Keyboard shortcuts

Press or to navigate between chapters

Press S or / to search in the book

Press ? to show this help

Press Esc to hide this help

RFC-0006: v0.2 control-plane architecture

Status. Accepted. Depends on. RFC-0001 (fleet topology), RFC-0002 (reconciler), RFC-0003 (agent/CP protocol), RFC-0005 (event-driven host-rollout state). Supersedes. RFC-0002 §5 (the v0.1 reconciler tick loop) and the scattered side-effect organisation of crates/nixfleet-agent/src/* and the pre-v0.2 nixfleet-control-plane/src/server/reconcile.rs. Scope. How the per-host state machine (RFC-0005 §3) and the channel-level planner (this RFC §4) are organised so they remain pure, testable, and bug-resistant. Defines the actor-pattern runtime that wraps each pure core, the effect vocabulary they emit, and the explicit responsibility split between CP and agent. Does not change wire protocol (RFC-0005), trust model (RFC-0010), or topology (RFC-0001).

1. Problem statement

The pre-v0.2 codebase organises side effects as scattered mutable state:

  • Agent. pipeline.rs calls switch-to-configuration directly. health.rs writes probe results into ProbeStateCache (RwLock). compliance.rs posts compliance events through its own Reporter. dispatch/rollback.rs mutates state in response to inbound RollbackSignal. Each module is its own actor; they communicate by writing into shared mutable state with no enforced ordering. Tests need to mock the whole I/O surface to assert any single invariant.
  • CP. reconcile.rs interleaves DB writes, signature verification, action emission, and side-effect dispatch in a single 1000-line tick function. The health_sweep block consults now() directly. Channel-edges read DB state in one helper, planner reads DB state in another, dispatch endpoint reads DB state in a third — all three deriving subtly different views of the same underlying truth. Bugs hide in the variations (the v0.2.0 c3ab9d75 terminal_at fix is one example).
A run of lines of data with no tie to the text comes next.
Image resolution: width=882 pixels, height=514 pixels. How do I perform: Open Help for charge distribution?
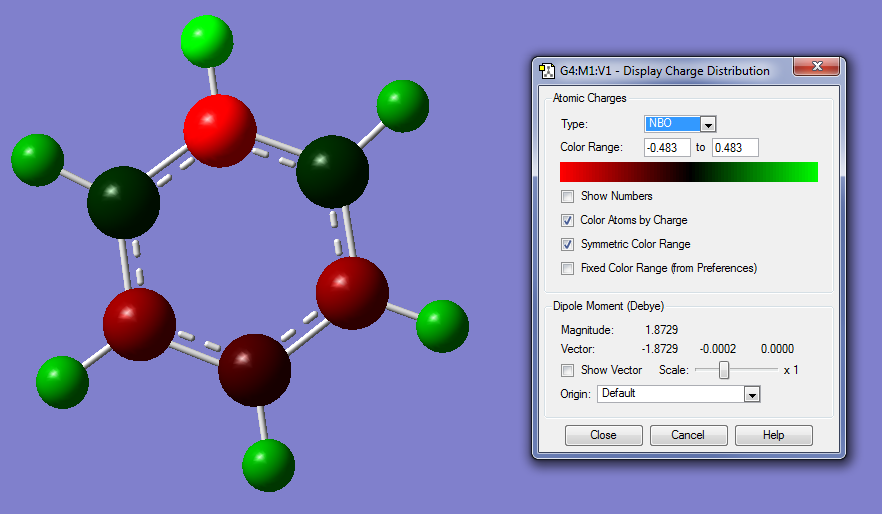pyautogui.click(x=773, y=435)
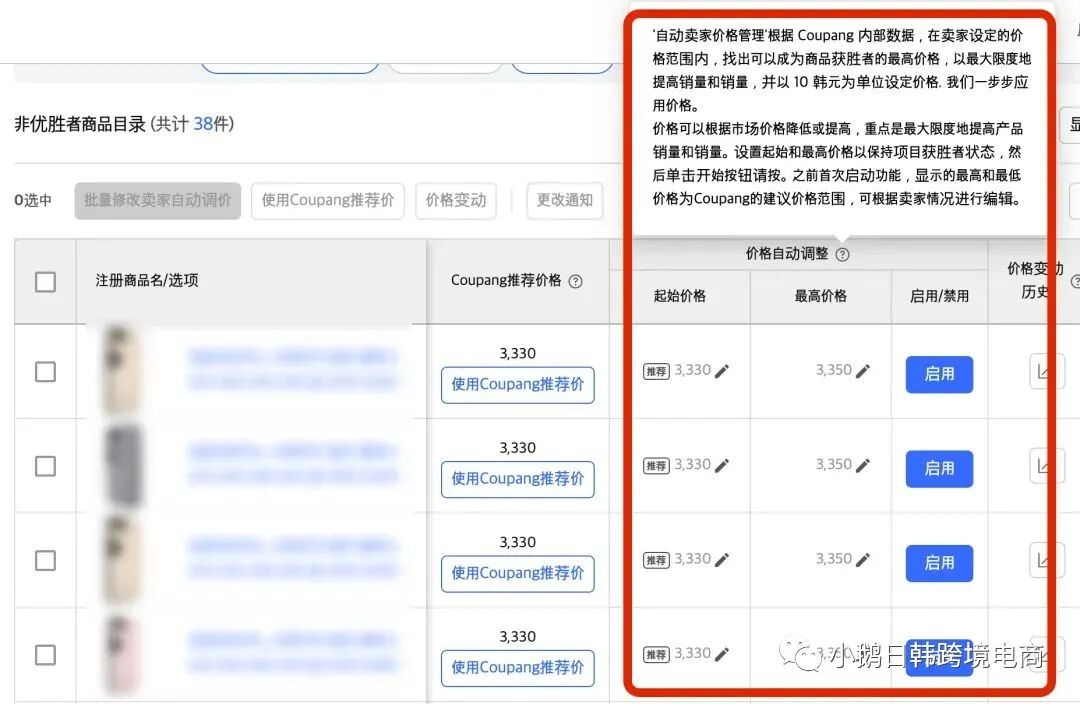The height and width of the screenshot is (704, 1080).
Task: Click the help icon beside Coupang推荐价格 column header
Action: tap(575, 280)
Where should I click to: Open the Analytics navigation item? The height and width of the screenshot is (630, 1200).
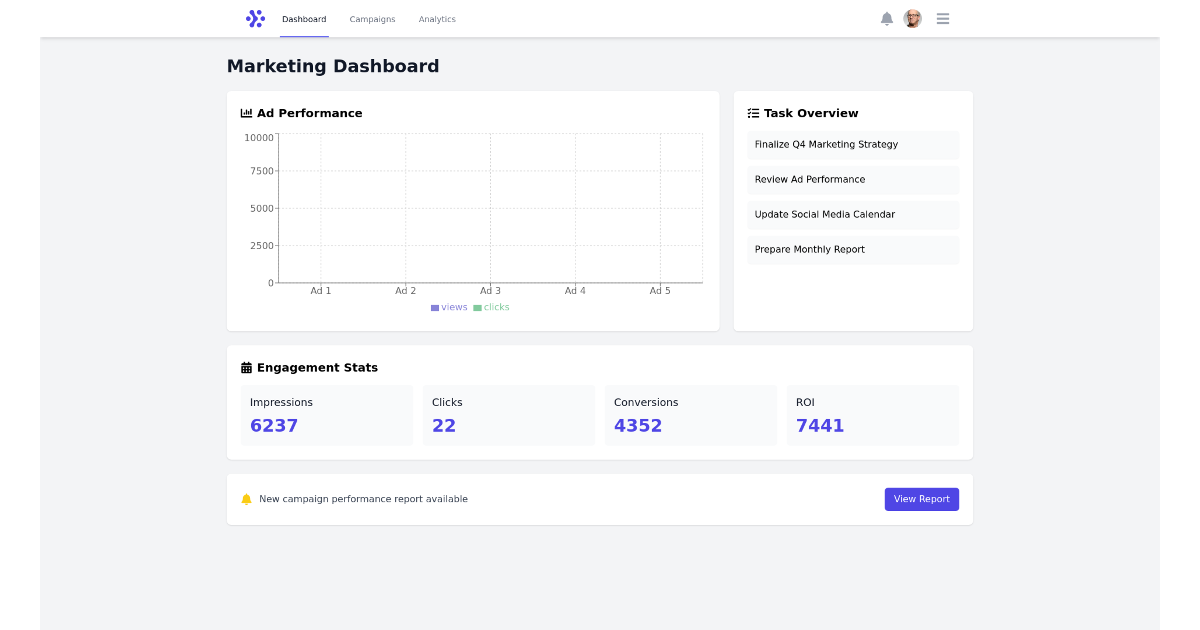click(x=437, y=18)
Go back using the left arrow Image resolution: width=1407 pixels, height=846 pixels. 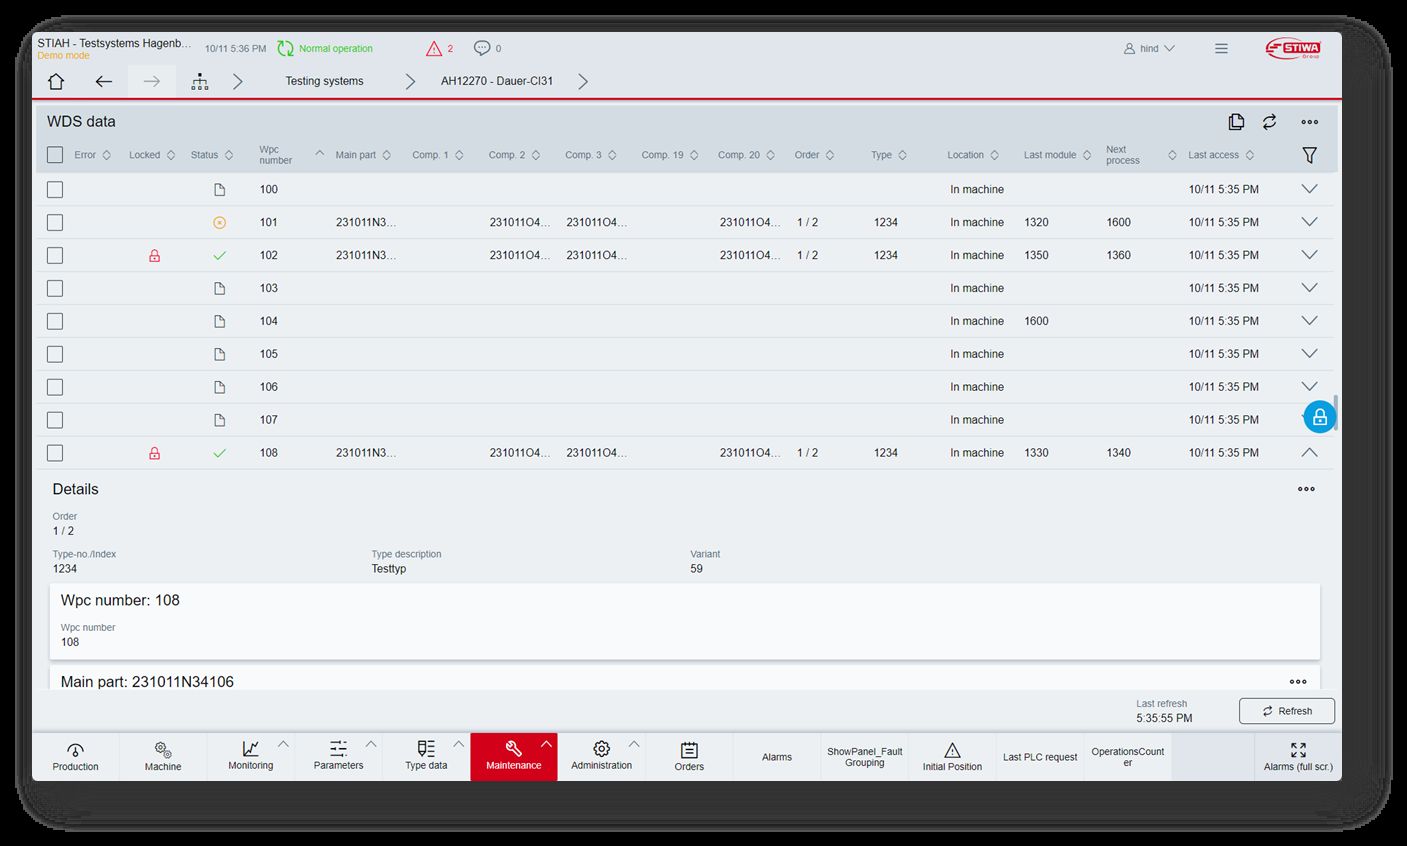104,82
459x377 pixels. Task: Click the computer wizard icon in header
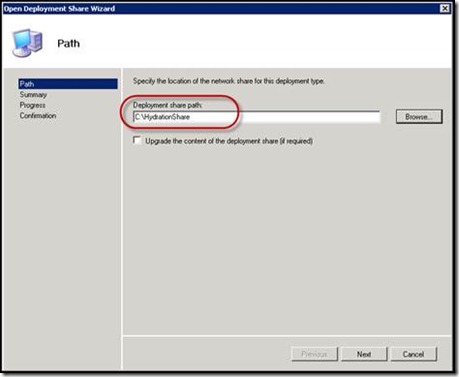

This produces a recurring class of defect — two readers of “the same state” disagree because they each construct their view differently from primitive DB rows. Every per-host bug we shipped in v0.2.0 polish (probe gate stale data, sweep timing drift, channel-edge over-hold) lives in this layer, not in the wire protocol or the trust model.

RFC-0005 makes the wire event-driven. This RFC makes the code event-driven, so the same bugs cannot reappear in the next layer down.

2. Design principles

  1. Functional core, imperative shell. Every state-affecting decision lives in a pure function: (state, input, now) → (new_state, [effects]). Effects are descriptive data, not executions. A separate runner interprets effects against real I/O. The pure core is #![forbid(unsafe_code)]-safe by construction and proptest-friendly by structure.
  2. One state, one mutator. Both agent and CP have exactly one task that mutates the state machine. Background workers (probes, manifest poller, long-poll listener) emit events into a single MPSC channel; the mutator consumes events serially. No locks on rollout state. No interleaved transitions.
  3. Effects-as-data. The state machine returns Vec<Effect>. Effects are an enum of concrete operations (write DB row, send HTTP request, log a metric, fire a systemd unit). The runner has one match-arm per variant. Adding a new effect = adding an enum variant + an arm; the compiler tells you what you forgot.
  4. Same code, both sides. The per-host state-machine reducer (RFC-0005 §3) is one crate (nixfleet-state-machine) used by both the agent runtime and the CP-mirror view. Identical transition semantics on both sides by construction — the compiler enforces what tests would otherwise have to.
  5. Explicit responsibility ledger. CP and agent each have a written list of “what I’m responsible for” (§5 below). Anything not on the list is the other side’s job. Cross-references prevent drift.
  6. Replay-friendly. Every decision has its inputs visible: state + event + now. An event log replayed through the reducer reproduces the exact transition sequence. Operators can answer “what would have happened if event X arrived 5 s later” without a live system.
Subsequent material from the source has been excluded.